Треплю его по плечу, намекая, что разговор закончен.
— Не за тем я, — мотает головой жиган из корчмы на пристани. — К себе возьми. Мои все кто утек, кто на нож нарвался, один не выживу. Тебя, вижу, Доля любит. Возьми — пригожусь.
— Экий ты деловой. Куда мне тебя взять? Я не князь и не воевода, не сотник даже. У меня своего угла нет, такой же пес как и ты, в общей конуре живу.
— У меня даже конуры нету.
— Где же вы обитали, сердечные, в свободное от опасного промысла время? Ты, помнится, про зимовье мне какое-то втирал.
— Где придется обитали, — отвечает, отводя потускневший взгляд. — Были добрые люди.
— Были, а теперь кончились?
— Так и есть — кончились, — с горестным вздохом бормочет бродяга.
— На службу, значит, просишься?
Обреченным движением плеч он дает понять, что все равно, лишь бы куда-нибудь пристроиться, но, говорит, только не в дружину — Сологуб обещал ему шею свернуть, если попадется. В лесу уже тоже бывал, обратно на большую дорогу не желает.
М-да-а, проблемный фраерок, не хлебнуть бы с ним лиха. С лесными разбойниками орудовать ему западло, а в городе озоровать совесть за милую душу позволяет. Засунуть его надо покамест от греха подальше, носатый Сологуб за базар отвечает, раз сказал: "сверну" — так и сделает. В моем сером веществе мигом нарисовывается план спасения бедного сироты.
— Звать как?
— Рыком кличут.
— Слушай сюда, Рык. Найдешь за посадом, в роще у реки домик Жоха — пчеловода, знаешь? Живет бобылем. Скажешь, что из под Вирова, брат гридня Стяра. Запомнил? Проси приютить ненадолго. Вдвоем первое время вам веселее будет, а там что-нибудь придумаем. Пойдем, сухарей насыплю да кой-какую справу дам, а то ходишь как подкидыш, в натуре.

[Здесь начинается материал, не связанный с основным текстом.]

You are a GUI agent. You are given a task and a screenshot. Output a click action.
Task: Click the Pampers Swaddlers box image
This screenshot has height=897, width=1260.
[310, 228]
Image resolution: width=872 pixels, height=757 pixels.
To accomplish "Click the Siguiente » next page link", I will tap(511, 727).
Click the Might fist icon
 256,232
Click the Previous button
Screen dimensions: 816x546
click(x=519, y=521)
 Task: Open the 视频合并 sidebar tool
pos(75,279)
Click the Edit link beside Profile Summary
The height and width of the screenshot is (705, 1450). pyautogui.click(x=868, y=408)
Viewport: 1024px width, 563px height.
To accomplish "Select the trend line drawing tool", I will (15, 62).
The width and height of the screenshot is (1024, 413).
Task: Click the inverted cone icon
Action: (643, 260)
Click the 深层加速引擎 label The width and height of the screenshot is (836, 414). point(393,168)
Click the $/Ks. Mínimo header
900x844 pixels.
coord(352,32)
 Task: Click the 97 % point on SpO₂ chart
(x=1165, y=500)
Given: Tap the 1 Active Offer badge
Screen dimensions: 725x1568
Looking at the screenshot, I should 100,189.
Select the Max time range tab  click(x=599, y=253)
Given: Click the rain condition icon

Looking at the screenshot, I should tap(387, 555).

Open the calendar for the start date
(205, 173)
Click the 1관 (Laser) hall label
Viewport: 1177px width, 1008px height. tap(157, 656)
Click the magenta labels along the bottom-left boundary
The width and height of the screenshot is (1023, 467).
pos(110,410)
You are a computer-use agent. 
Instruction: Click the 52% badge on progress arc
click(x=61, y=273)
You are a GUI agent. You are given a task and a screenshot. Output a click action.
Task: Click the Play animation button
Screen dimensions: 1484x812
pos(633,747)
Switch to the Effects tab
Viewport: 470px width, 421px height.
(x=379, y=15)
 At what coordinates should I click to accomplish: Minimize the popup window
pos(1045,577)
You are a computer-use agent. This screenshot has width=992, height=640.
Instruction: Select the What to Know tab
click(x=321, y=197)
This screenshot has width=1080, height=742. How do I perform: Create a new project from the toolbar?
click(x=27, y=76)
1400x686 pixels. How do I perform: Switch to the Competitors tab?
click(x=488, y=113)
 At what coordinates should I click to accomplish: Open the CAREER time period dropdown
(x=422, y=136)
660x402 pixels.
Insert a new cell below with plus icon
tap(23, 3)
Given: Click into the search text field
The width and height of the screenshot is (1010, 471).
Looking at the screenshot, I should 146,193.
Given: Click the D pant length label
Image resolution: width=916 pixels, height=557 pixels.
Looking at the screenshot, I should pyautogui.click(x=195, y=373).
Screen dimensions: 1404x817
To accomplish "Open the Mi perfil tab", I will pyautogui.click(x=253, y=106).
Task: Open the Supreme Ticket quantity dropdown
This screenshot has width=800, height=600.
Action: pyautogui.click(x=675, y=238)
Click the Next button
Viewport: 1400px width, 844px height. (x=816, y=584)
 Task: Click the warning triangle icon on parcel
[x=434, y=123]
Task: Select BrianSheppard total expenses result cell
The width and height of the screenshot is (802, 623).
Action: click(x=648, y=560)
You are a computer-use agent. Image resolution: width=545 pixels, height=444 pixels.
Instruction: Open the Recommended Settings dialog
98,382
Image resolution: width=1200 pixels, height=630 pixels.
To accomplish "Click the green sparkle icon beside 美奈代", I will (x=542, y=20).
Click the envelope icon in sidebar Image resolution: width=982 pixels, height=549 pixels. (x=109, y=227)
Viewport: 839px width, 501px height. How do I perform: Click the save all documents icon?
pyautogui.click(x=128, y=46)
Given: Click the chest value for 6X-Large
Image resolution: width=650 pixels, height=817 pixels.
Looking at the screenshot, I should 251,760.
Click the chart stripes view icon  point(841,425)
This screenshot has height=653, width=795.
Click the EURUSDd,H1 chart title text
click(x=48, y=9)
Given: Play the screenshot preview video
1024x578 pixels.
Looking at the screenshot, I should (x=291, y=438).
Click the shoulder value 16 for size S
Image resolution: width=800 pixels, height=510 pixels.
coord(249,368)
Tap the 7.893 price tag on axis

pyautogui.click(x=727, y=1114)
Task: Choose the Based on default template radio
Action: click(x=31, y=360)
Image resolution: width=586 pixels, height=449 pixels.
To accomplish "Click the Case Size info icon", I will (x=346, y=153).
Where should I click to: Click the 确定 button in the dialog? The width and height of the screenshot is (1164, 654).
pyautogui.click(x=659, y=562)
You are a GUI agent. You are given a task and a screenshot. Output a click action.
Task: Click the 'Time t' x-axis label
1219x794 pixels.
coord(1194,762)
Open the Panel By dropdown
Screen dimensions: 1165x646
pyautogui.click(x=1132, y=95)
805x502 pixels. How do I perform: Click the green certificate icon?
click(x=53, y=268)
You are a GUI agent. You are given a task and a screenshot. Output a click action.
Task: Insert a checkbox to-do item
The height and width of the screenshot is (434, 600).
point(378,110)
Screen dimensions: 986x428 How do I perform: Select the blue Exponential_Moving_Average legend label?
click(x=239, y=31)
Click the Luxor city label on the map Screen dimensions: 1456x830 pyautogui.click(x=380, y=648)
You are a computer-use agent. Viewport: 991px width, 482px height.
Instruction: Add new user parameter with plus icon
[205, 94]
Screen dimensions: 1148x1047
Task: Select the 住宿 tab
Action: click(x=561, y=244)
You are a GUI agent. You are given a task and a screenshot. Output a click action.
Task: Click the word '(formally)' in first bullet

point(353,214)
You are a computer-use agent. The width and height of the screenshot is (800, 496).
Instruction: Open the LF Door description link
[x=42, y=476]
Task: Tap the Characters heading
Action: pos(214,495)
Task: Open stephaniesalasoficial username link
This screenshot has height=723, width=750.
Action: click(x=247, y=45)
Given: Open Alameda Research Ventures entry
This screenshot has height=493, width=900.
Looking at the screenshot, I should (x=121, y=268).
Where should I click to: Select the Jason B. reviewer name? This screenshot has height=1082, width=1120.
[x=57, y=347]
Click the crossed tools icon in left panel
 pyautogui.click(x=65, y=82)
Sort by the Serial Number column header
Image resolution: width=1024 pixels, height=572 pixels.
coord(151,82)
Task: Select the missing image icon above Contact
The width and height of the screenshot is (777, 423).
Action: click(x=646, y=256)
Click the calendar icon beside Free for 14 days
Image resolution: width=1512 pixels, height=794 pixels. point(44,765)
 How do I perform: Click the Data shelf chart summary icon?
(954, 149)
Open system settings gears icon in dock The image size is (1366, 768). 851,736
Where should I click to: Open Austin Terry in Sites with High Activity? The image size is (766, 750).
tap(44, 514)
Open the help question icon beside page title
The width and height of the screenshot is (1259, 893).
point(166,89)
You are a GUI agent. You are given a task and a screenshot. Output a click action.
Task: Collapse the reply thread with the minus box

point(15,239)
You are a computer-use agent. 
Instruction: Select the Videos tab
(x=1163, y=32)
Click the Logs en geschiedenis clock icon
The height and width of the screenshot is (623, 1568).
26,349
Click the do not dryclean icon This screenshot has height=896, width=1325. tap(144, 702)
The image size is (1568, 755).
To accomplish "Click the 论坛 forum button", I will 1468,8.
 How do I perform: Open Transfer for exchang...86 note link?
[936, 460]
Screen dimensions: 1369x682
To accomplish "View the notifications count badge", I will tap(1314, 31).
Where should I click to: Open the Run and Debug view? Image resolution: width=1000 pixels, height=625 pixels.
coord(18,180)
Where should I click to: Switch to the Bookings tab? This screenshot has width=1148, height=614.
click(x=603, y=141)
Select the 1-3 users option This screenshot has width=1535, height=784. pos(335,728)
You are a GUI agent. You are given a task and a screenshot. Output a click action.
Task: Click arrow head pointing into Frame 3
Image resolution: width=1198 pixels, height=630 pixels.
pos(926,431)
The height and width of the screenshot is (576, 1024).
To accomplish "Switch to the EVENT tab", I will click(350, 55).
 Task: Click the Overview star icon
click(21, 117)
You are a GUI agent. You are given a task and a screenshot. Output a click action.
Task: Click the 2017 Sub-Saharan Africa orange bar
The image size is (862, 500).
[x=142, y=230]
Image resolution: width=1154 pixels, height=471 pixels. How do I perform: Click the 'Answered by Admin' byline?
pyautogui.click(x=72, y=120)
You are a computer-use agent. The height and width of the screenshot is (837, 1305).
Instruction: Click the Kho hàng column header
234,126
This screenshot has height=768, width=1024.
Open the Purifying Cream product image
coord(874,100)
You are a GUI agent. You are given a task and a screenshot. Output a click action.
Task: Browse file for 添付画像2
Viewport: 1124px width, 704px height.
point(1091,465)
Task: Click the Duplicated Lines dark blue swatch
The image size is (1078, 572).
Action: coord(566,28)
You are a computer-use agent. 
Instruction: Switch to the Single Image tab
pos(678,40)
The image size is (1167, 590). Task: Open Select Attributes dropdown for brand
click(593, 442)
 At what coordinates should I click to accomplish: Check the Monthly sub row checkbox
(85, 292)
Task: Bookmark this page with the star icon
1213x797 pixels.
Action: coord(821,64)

Спровадив внезапно свалившегося на мою голову Рыка на поиски ничего не подозревающего Жоха, я в бессилии опустился на свой топчан в пустой гриднице. Калган от полученной информации слегка подкруживается. Вот на хрена мне все это?! Жил, не тужил… Господи, как же хочу отсюда свалить! Не верующий, но свечку бы поставил, жаль негде. Здесь по понятиям сыпать зерно, да петухов резать на языческом требище, ни церквей, ни икон, свечей и тех нет. Богов с десяток, какому именно мне молиться — поди разбери. Ладно, поглядим, что Живень наколдует. В любом случае нужно быть готовым ко всему. Колдовство, оно колдовство и есть, быть бы живу…
Желание перебрать свое скудное имущество отсекаю здравой мыслью — завещаю весь сундучок пацанам. Сами поделят кому чего. Перстенек вот только нужно передать Змеебою да сумочку плетеную, нитями расшитую Гольцу отдам, подарит зазнобе, если заимеет.